Calculating compound interest with Python 3

Calculating compound interest with Python - exitcode 0
Compound stonks only go up!

I have a growing interest in finance and analytics, so it felt like a great idea to start creating my own set of financial tools with Python. This article will explain how I created a simple but effective script for calculating compound interest with Python. I wrote this in Python 3 (as all new Python projects should be from now onwards), but the library dependencies are very lightweight, making this something that could easily be re-written from Python 2.
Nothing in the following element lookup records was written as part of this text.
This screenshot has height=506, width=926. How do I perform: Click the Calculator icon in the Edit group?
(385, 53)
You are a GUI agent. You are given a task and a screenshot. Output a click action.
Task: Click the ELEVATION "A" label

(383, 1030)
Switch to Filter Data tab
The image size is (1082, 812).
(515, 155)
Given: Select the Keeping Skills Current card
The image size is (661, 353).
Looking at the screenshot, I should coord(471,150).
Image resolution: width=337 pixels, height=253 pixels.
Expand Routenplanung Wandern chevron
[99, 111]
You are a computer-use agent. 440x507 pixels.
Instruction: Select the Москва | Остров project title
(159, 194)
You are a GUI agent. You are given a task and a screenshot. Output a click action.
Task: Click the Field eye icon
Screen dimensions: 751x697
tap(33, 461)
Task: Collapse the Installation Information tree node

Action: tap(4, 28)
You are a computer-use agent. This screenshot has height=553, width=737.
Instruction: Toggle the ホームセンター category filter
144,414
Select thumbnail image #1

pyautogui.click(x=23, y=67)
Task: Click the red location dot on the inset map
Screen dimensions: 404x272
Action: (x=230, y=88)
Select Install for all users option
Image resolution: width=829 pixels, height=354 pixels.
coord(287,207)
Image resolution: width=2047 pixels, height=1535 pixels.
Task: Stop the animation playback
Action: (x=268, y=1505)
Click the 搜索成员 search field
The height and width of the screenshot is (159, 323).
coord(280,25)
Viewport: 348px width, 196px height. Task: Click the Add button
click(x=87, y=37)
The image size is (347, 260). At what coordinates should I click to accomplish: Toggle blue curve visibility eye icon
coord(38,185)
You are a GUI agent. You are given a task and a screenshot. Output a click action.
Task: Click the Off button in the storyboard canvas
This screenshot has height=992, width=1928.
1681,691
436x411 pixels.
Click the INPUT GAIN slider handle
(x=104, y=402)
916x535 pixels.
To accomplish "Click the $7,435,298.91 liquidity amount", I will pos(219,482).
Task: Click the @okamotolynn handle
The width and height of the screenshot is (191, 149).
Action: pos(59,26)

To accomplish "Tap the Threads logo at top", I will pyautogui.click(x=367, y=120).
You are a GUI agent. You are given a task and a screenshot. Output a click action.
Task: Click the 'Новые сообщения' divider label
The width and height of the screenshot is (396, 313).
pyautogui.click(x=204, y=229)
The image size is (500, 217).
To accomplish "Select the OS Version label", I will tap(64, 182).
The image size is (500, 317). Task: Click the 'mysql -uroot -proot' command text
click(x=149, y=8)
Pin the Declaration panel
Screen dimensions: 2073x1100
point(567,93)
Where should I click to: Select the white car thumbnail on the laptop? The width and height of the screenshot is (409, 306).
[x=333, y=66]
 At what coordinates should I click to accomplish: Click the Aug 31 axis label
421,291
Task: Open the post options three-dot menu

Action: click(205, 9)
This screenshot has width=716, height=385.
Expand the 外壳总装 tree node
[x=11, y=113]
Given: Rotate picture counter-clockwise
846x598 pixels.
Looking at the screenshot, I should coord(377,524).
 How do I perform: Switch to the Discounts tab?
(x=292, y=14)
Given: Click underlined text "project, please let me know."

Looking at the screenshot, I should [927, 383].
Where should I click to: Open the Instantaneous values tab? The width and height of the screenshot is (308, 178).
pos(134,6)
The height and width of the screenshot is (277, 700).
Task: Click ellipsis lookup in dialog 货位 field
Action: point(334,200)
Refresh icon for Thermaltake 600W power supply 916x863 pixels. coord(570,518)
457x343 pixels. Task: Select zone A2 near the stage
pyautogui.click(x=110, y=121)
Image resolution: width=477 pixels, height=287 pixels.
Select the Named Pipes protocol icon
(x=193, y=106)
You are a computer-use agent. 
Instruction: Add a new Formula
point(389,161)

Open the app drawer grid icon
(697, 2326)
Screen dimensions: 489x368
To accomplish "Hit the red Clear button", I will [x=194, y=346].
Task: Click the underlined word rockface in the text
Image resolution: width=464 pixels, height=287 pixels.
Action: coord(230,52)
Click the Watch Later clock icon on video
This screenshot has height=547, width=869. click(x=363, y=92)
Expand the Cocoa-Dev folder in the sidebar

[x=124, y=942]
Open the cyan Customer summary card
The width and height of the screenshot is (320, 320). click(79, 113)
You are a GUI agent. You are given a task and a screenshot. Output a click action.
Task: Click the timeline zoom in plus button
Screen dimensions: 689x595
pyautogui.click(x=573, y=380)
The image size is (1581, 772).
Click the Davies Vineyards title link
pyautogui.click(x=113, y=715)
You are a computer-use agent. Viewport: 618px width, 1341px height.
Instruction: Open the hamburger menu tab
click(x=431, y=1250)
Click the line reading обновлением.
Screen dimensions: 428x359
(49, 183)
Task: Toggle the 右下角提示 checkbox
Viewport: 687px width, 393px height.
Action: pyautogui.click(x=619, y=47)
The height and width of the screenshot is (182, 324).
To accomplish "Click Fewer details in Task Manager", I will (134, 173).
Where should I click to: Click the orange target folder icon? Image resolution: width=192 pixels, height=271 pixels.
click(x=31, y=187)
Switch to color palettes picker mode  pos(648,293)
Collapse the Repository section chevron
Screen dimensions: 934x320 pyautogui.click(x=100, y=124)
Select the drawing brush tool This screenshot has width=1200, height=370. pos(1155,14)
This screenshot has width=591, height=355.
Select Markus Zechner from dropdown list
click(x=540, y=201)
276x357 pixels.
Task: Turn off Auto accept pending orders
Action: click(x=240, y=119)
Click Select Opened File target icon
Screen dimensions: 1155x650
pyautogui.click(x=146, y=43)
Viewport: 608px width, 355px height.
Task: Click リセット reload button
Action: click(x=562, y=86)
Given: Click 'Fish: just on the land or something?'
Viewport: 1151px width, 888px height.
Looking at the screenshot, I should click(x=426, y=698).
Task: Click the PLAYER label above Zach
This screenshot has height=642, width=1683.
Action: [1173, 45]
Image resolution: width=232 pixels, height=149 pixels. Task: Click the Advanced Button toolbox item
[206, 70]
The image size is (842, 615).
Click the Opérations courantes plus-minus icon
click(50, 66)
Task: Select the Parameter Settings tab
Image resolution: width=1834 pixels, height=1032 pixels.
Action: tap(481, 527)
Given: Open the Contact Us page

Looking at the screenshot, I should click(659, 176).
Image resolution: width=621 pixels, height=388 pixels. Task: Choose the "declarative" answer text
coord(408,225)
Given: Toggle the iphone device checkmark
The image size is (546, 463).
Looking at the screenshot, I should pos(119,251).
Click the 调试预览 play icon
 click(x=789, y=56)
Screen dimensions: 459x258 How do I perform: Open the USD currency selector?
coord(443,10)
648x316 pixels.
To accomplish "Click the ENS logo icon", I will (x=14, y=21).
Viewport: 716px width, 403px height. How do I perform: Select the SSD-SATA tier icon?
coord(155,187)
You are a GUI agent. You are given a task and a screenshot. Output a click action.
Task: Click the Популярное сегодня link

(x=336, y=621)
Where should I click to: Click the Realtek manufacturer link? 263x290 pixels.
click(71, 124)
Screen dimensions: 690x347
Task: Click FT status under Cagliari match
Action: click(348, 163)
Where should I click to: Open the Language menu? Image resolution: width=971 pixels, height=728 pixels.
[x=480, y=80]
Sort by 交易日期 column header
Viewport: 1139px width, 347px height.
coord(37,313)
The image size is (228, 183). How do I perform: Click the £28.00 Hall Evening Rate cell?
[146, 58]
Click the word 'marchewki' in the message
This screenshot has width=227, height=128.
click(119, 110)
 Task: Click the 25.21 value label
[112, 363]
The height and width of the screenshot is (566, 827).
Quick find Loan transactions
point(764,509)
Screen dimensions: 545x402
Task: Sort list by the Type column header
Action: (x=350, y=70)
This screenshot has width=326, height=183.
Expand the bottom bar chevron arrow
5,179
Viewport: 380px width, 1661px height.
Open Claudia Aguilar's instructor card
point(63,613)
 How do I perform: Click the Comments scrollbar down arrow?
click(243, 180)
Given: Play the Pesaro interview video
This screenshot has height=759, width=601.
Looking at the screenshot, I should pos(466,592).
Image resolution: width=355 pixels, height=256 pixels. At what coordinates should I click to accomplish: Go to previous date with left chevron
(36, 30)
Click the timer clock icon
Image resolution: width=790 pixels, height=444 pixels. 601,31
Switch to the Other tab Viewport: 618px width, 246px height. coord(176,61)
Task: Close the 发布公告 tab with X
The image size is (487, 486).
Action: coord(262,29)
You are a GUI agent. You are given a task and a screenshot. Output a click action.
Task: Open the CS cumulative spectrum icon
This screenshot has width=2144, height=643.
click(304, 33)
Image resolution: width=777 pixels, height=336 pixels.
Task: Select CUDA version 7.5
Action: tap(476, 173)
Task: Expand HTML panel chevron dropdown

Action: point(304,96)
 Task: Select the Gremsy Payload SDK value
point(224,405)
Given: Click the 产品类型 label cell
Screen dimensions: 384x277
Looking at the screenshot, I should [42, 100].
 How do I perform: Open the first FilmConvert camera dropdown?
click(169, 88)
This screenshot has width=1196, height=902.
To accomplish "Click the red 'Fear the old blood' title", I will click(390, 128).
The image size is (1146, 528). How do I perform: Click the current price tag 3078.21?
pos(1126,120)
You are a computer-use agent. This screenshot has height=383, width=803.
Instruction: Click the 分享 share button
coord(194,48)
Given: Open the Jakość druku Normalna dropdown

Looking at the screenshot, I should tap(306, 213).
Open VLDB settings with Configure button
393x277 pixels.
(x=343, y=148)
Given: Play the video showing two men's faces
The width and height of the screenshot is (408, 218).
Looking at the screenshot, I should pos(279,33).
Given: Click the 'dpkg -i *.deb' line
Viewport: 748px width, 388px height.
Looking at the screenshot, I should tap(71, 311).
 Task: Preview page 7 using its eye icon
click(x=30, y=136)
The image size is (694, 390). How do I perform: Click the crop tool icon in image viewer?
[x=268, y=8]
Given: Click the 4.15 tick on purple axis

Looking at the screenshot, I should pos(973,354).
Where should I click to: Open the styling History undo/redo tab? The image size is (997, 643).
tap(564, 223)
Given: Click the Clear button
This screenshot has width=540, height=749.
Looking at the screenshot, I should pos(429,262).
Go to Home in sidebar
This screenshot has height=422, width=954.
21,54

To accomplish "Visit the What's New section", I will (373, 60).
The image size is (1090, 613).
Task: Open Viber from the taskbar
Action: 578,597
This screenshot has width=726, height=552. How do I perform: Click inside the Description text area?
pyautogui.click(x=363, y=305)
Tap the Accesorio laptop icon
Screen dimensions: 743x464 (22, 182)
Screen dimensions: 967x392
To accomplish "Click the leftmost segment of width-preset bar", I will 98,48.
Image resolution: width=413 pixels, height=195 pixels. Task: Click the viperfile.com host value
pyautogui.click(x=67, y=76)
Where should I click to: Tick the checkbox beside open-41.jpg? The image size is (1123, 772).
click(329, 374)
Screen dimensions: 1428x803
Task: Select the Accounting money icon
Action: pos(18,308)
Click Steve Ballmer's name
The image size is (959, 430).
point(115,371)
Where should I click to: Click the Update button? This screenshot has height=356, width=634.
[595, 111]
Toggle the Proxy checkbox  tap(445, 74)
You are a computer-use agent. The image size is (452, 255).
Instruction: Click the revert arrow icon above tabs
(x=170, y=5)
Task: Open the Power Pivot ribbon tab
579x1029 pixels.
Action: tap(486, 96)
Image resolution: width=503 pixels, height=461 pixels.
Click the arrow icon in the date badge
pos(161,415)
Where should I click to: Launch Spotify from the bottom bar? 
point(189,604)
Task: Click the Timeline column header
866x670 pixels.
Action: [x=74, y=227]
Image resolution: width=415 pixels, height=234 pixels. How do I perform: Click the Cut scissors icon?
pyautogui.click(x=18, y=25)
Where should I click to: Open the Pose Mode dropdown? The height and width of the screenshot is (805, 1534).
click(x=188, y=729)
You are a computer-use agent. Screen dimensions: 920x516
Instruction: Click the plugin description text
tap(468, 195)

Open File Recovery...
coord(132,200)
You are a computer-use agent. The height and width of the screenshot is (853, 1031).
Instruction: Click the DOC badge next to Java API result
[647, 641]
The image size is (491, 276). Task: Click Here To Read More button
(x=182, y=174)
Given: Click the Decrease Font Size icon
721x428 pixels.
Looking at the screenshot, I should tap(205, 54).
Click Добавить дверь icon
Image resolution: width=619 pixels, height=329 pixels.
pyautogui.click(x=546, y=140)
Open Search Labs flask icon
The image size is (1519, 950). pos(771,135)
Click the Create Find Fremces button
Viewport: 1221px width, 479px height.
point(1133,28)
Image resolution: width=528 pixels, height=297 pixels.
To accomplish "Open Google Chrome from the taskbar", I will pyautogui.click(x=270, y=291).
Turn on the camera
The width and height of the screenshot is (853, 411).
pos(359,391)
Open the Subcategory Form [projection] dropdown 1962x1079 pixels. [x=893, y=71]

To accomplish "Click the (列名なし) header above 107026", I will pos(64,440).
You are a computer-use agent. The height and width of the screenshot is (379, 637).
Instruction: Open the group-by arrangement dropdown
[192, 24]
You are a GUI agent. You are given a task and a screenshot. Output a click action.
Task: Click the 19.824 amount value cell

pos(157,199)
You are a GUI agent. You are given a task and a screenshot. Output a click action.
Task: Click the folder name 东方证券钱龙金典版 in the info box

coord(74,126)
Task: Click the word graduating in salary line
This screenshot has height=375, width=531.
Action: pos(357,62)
Calculating Compound Interest

This small programming challenge hinges on the mathematics behind compound interest. If you don’t already have a clear understanding of how compound interest is calculated vs ‘simple’ interest, I would recommend starting here:
https://www.mathsisfun.com/money/interest.html

Essentially we need to take the following logic and create it in Python:

With compounding, we work out the interest for the first period, add it to the total, and then calculate the interest for the next period, and so on

The Code

import math

def func_invest(input1, input2):
    output = input1 + input2
    return output


def func_interest(input1, input2):
    rate = input2 / 100
    interest = input1 * rate
    output = input1 + interest
    return output


def func_pl_calc(input1, input2, input3):
    output = (input1 - input2) - input3
    return output


def func_round(input, decimals=2):
    multiplier = 10 ** decimals
    return math.floor(input*multiplier + 0.5) / multiplier


def func_main():
    currency = "£" #change to suit
    monthly_invest = 10 #change to suit
    total_invested = 0
    starting_portfolio = 10000 #change to suit
    total_portfolio = starting_portfolio
    cur_month = 1
    investment_period = 120 #(months) change to suit
    interest_period = 12 #(months) change to suit
    interest_percent = 5 #(%) change to suit

    print("-------------\nInterest rate during investment period: {}%".format(interest_percent))
    print("Month investment amount: {}{}".format(currency, monthly_invest))
    print("Starting balance: {:.2f}\n-------------".format(starting_portfolio))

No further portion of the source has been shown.